- _WHAT THE TASK REQUIRES_
Write out, word for word, every line in the data below from the one containing "BAGA ZRs KHÔNG MỐI HÀN (79, 1052)" to the one containing "HEVIK (55, 1021)", both of them included.

══ RECORDS PROVIDED

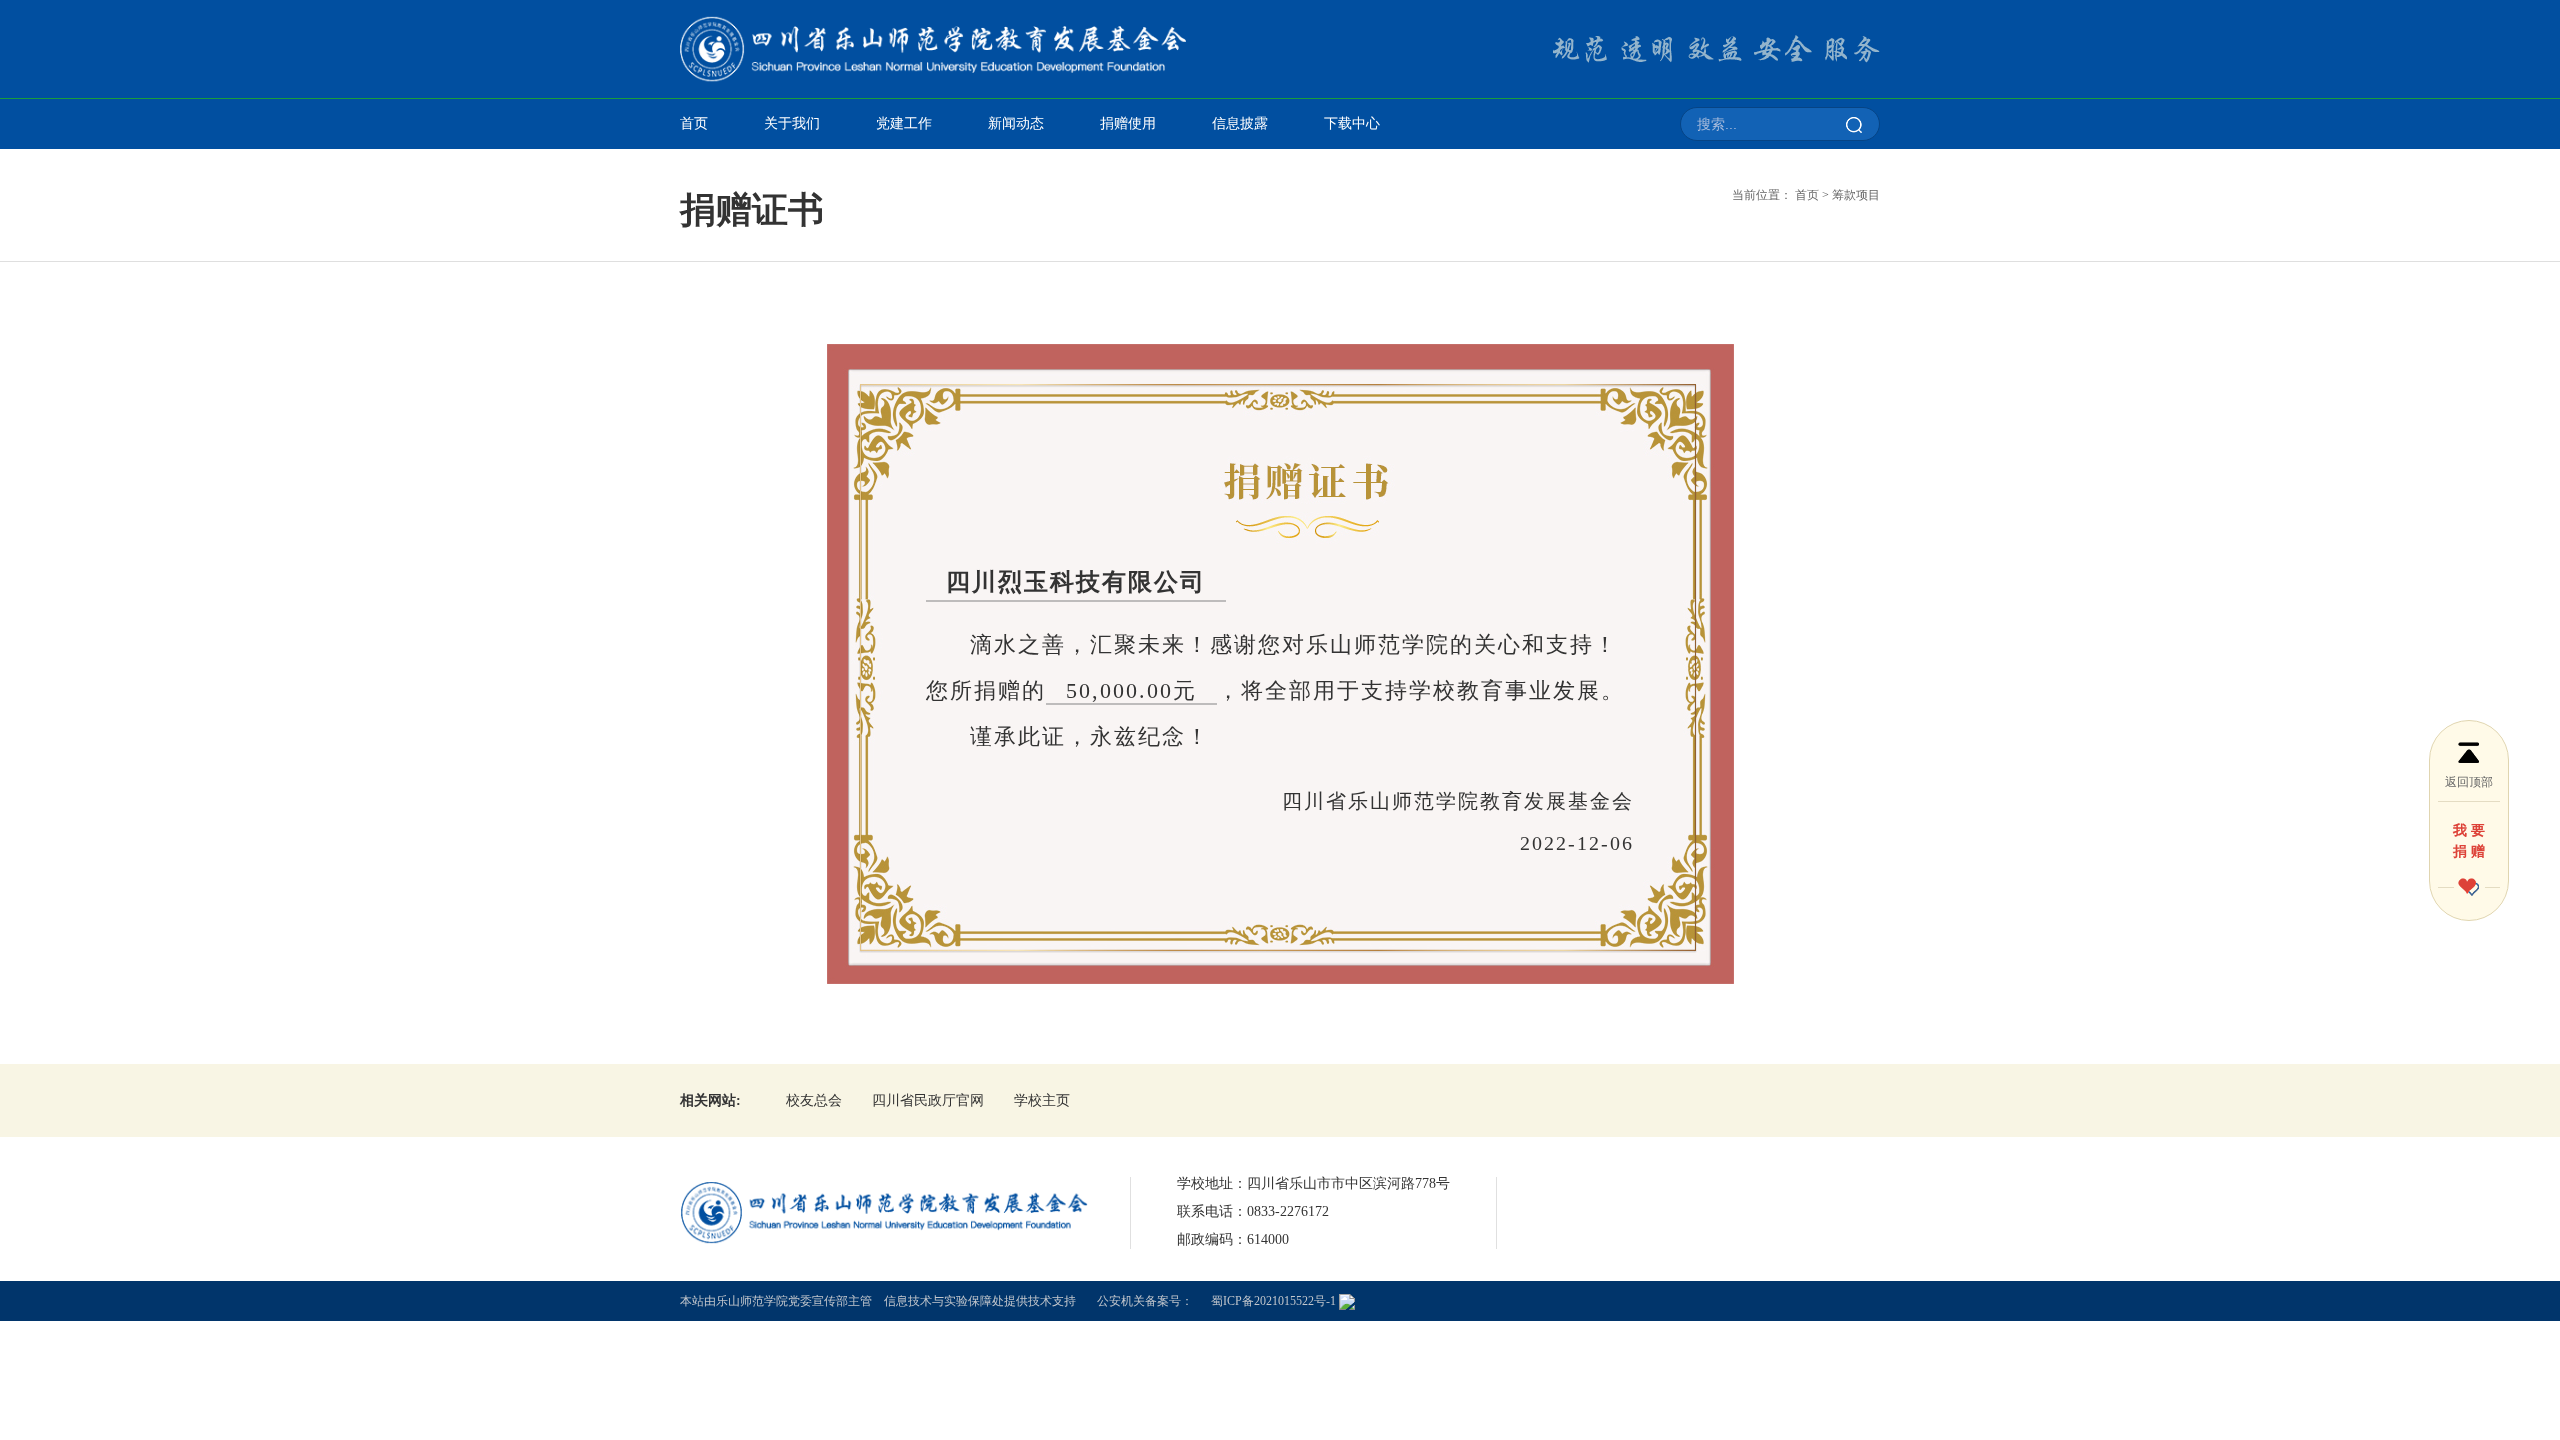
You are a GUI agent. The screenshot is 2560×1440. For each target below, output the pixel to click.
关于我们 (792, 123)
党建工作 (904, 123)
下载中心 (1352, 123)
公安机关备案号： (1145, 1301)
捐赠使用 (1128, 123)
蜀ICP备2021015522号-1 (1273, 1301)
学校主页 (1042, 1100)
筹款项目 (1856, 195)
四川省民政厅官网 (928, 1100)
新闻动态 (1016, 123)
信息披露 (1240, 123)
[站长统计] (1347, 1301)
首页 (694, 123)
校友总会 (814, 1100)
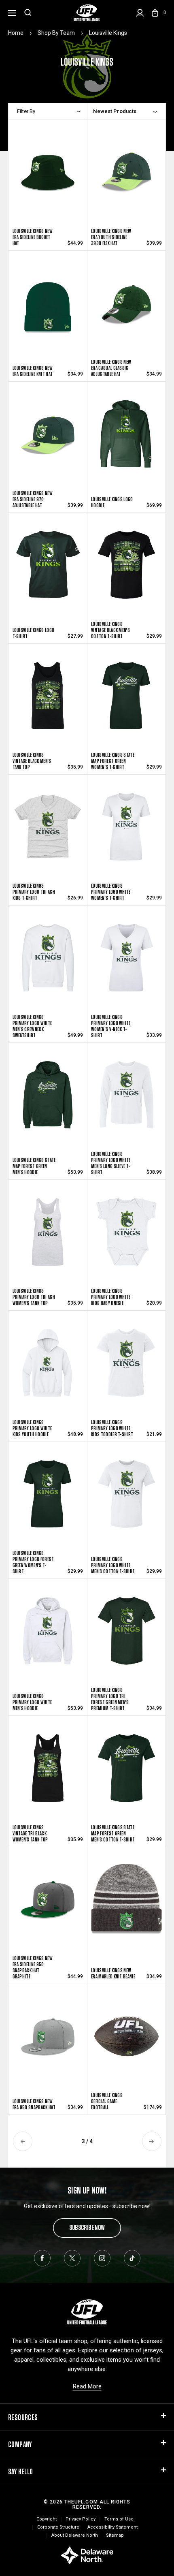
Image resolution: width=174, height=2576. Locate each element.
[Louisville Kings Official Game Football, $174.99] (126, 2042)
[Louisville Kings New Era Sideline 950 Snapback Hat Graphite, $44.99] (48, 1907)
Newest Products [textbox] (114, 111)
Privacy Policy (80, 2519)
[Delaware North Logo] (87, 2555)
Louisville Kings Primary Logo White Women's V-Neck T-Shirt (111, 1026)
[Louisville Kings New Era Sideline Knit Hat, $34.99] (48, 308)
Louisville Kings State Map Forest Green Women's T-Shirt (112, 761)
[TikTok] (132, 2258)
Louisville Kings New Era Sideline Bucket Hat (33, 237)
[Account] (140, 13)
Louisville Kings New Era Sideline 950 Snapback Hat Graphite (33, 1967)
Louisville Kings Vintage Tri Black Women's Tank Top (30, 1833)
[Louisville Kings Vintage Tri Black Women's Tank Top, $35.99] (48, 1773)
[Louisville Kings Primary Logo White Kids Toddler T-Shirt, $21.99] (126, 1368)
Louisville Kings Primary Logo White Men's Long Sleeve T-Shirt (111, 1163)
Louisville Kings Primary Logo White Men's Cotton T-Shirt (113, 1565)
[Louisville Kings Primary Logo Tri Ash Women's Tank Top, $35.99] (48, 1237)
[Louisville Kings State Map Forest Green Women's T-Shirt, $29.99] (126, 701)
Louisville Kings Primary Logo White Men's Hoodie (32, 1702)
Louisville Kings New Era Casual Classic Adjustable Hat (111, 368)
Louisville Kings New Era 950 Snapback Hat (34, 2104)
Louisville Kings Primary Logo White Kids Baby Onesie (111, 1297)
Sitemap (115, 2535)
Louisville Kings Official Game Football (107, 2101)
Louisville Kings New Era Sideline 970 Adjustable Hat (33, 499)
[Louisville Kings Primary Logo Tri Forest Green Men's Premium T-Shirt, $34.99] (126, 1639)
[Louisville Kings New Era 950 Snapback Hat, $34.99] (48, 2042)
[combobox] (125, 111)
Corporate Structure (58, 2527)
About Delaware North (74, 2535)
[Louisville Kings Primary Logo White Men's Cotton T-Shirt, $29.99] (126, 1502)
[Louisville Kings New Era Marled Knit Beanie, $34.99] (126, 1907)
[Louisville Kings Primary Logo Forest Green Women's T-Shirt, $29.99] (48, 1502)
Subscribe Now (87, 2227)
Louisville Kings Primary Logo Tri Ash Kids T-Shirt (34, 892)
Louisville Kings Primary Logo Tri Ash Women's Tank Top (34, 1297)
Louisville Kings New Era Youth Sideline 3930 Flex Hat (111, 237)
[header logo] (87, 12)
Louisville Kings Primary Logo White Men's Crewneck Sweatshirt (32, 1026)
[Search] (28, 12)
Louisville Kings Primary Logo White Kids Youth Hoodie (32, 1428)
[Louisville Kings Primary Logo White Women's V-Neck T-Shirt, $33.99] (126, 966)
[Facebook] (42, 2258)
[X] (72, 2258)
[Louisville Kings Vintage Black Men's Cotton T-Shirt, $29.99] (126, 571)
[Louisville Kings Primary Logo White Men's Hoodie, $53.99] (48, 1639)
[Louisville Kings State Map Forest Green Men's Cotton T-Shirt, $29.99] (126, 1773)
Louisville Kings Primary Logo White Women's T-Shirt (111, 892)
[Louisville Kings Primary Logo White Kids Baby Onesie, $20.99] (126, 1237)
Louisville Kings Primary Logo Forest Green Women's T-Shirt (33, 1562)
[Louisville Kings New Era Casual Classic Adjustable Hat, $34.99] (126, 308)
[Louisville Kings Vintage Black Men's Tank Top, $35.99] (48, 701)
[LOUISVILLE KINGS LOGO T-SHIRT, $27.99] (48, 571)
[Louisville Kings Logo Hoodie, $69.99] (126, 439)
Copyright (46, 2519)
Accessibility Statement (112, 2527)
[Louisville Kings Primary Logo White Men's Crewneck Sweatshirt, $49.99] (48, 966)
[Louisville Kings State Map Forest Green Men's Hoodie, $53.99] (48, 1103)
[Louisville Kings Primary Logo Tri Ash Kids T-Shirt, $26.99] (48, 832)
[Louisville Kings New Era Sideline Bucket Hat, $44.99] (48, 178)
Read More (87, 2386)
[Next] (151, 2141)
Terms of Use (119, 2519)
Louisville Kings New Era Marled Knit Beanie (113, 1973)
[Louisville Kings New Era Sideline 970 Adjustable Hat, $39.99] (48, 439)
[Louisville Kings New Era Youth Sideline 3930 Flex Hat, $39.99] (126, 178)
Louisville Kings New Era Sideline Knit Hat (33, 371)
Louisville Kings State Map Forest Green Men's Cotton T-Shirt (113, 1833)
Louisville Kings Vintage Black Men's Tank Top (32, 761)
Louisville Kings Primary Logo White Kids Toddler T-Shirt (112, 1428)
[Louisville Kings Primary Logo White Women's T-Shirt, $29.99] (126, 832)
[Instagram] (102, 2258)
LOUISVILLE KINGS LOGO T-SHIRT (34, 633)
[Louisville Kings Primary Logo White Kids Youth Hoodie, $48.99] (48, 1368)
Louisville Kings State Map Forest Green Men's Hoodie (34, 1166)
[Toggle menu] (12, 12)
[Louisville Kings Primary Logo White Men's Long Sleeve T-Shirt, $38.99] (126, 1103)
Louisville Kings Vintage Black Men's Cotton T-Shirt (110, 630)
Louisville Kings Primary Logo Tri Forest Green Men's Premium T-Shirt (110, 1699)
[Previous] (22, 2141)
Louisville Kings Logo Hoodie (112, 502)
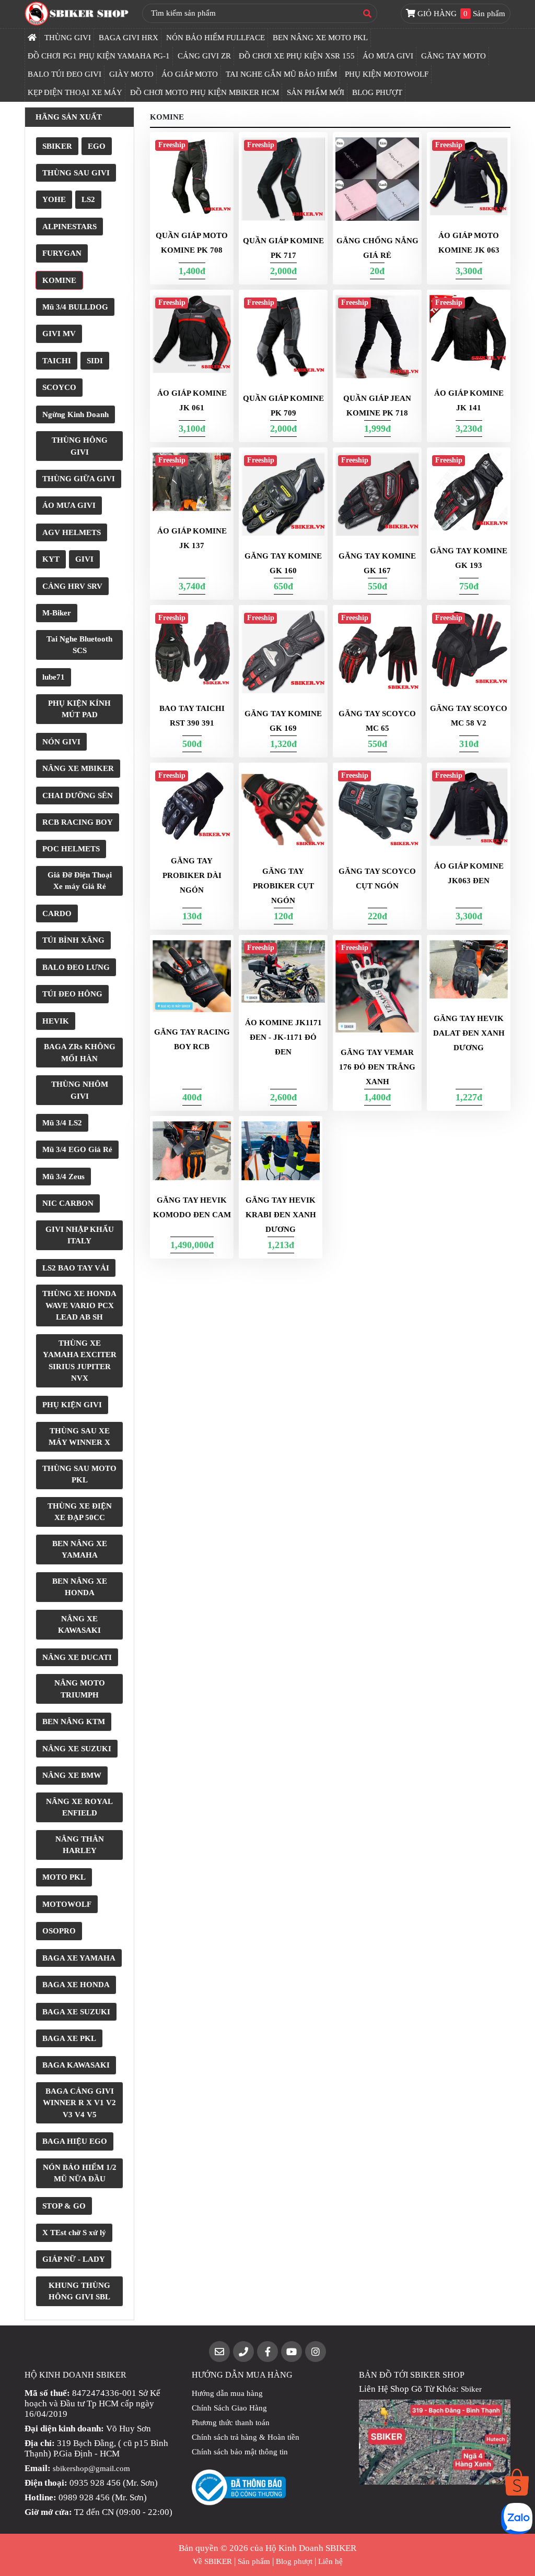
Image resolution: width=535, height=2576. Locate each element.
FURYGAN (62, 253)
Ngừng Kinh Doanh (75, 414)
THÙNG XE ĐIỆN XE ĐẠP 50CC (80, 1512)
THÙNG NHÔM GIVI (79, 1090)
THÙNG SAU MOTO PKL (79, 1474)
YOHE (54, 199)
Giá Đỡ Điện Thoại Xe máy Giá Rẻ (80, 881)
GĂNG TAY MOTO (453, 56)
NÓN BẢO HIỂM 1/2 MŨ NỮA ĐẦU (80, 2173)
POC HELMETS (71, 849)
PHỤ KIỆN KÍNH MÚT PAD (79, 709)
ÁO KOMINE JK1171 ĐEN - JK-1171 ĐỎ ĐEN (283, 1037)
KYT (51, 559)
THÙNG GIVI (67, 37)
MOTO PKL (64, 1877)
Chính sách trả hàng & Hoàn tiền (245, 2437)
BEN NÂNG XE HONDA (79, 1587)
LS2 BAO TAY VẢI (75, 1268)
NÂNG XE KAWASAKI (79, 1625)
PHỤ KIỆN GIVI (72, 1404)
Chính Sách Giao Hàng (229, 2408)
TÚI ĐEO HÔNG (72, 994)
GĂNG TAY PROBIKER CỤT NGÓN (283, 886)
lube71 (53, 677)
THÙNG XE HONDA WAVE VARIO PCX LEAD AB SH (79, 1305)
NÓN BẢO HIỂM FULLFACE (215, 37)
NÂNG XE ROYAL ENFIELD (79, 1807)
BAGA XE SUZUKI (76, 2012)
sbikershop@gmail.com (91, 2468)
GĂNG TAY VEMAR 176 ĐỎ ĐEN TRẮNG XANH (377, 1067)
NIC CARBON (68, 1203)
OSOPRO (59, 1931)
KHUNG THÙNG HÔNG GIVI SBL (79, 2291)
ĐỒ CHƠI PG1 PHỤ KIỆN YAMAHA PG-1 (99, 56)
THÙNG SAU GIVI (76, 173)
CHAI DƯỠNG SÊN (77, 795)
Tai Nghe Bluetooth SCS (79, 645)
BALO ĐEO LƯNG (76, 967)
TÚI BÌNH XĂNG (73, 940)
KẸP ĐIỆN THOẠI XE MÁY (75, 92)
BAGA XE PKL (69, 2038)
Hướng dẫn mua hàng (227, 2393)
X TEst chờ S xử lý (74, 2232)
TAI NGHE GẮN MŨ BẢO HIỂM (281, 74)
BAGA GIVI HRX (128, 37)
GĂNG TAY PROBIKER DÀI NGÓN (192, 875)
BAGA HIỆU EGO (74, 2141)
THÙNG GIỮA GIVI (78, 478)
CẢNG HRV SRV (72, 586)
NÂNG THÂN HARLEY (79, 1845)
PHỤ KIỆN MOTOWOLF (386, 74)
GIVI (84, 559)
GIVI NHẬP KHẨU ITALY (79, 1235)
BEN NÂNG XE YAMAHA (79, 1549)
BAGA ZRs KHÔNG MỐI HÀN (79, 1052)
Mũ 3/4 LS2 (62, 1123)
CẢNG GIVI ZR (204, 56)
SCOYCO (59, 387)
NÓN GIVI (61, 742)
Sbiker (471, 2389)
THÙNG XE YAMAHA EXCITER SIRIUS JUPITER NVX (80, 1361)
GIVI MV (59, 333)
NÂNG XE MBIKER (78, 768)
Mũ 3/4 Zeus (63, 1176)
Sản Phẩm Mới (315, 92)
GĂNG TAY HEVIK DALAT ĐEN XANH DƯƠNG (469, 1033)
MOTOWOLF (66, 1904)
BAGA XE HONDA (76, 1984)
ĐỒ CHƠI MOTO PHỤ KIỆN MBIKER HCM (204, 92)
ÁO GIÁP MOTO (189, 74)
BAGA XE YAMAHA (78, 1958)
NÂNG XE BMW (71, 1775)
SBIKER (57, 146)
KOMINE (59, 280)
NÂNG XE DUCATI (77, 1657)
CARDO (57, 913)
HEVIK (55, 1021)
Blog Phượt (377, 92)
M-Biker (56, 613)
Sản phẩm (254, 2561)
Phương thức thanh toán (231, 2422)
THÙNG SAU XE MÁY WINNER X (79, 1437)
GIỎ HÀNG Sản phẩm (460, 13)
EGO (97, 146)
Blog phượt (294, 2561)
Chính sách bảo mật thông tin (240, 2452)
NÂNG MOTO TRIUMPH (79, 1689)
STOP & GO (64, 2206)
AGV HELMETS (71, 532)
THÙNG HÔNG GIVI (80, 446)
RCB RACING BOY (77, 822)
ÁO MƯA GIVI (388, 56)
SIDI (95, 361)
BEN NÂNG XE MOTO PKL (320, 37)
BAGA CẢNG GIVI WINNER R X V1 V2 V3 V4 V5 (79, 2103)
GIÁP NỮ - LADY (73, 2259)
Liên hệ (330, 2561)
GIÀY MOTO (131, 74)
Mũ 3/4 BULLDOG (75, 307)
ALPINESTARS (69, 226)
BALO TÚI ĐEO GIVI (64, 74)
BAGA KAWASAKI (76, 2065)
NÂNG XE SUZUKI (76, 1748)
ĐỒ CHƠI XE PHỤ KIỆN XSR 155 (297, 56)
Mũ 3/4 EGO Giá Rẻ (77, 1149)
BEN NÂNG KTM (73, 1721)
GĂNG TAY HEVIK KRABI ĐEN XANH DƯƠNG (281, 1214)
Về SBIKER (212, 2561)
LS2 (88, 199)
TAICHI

════

- _ANSWER TO THIS PROBLEM_
BAGA ZRs KHÔNG MỐI HÀN (79, 1052)
Mũ 3/4 LS2 (62, 1123)
CẢNG GIVI ZR (204, 56)
SCOYCO (59, 387)
NÓN GIVI (61, 742)
Sbiker (471, 2389)
THÙNG XE YAMAHA EXCITER SIRIUS JUPITER NVX (80, 1361)
GIVI MV (59, 333)
NÂNG XE MBIKER (78, 768)
Mũ 3/4 Zeus (63, 1176)
Sản Phẩm Mới (315, 92)
GĂNG TAY HEVIK DALAT ĐEN XANH DƯƠNG (469, 1033)
MOTOWOLF (66, 1904)
BAGA XE HONDA (76, 1984)
ĐỒ CHƠI MOTO PHỤ KIỆN MBIKER HCM (204, 92)
ÁO GIÁP MOTO (189, 74)
BAGA XE YAMAHA (78, 1958)
NÂNG XE BMW (71, 1775)
SBIKER (57, 146)
KOMINE (59, 280)
NÂNG XE DUCATI (77, 1657)
CARDO (57, 913)
HEVIK (55, 1021)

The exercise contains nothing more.